Изменить стиль страницы

— Вот так чертовому сыну. И лето не помогло.

— Третье лето наше, а значит, и остальное все наше.

— Да и далекая же у нее дорога, проклятой.

— Не удержался за гриву, за хвост не удержится.

— То-то и слава богу…

— Ну а на нас, Роман Алексеевич, будь в надежде. Солдаты и мы — упряжка одна. Они тянут зараз добре, не отстанем и мы. — Воронов почесал тощий живот, переменился весь вдруг, зачастил скороговоркой: — Да после того, что мы повидали, пережили и зараз так бьемся, не спихнуть нас с пути. Люди мы свои, не раз на излом пробованные.

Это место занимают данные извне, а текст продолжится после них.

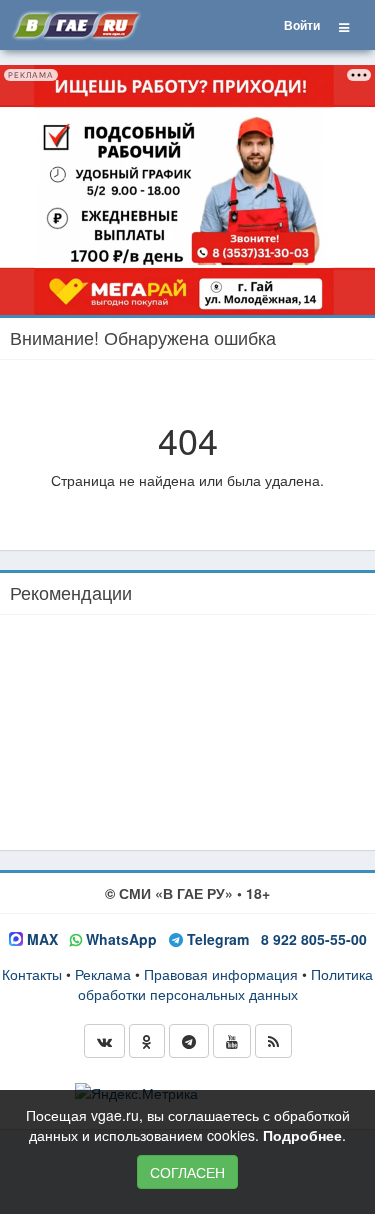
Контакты (32, 974)
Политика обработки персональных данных (226, 984)
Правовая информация (221, 974)
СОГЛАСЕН (187, 1172)
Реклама (103, 974)
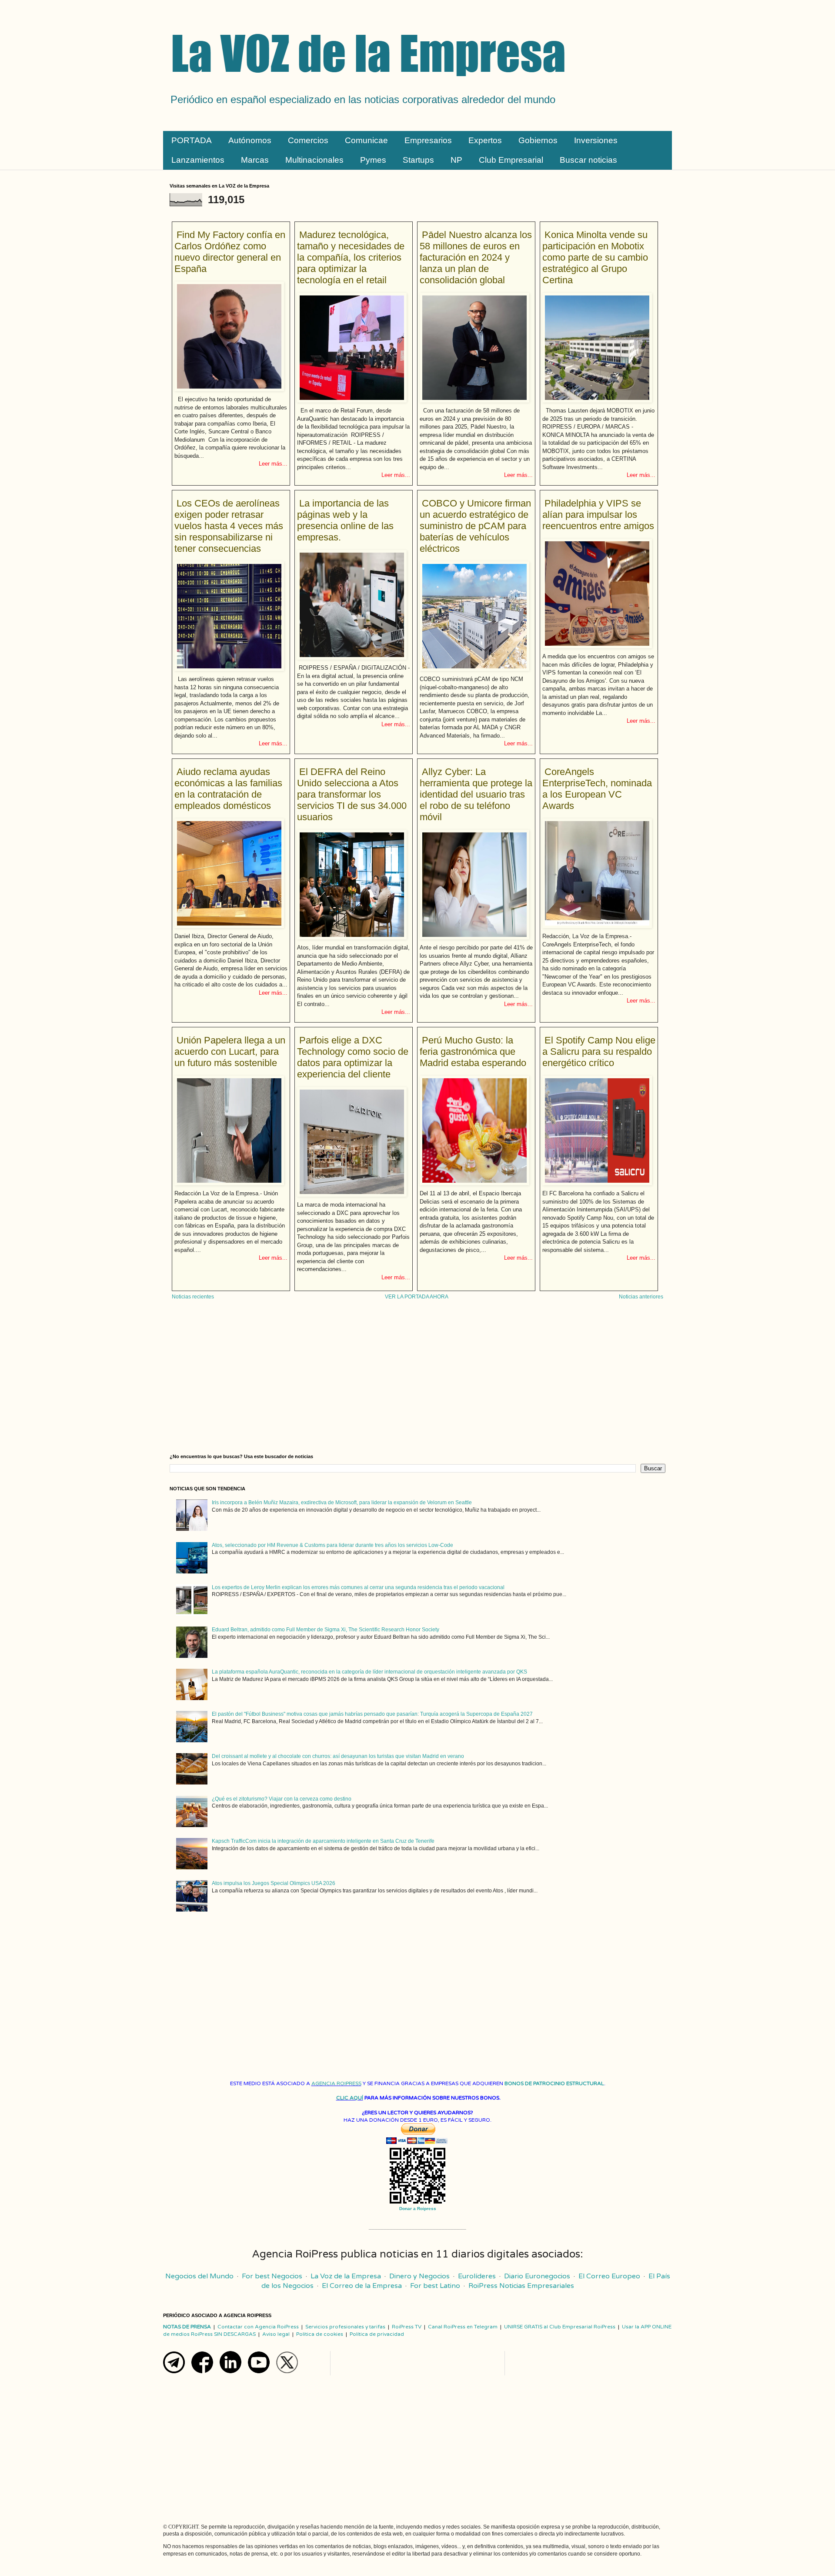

— Я, Севастьяныч, и не сомневался в вас ни на минуту. — Юрин посипел с перехватами в горле, кинул круговой взгляд по людям. — Домой? Пешком? Дорогой и поговорим. — Снял картуз, махнул кучеру на той стороне балки: «Езжай за нами!»

У ветряка косарей встретили детишки. Заждавшиеся, голодные, они давно уже выглядывали родителей. Мышкой нырнула к матери младшенькая Лихаревой. Тощенькая, глазки в темноте блестят, как у зверька, белые волосенки склеены вишневым соком. Обвила мать холодными ручонками, непонятно и быстро стала выкладывать домашние новости.

— Жалюшка ты моя, голодненькая небось, — простонала черная от солнца и усталости Лихарева.

— Катошки, катошки, мамочка…

Юрин зашмыгал носом, дернул Казанцева за рукав, отстали.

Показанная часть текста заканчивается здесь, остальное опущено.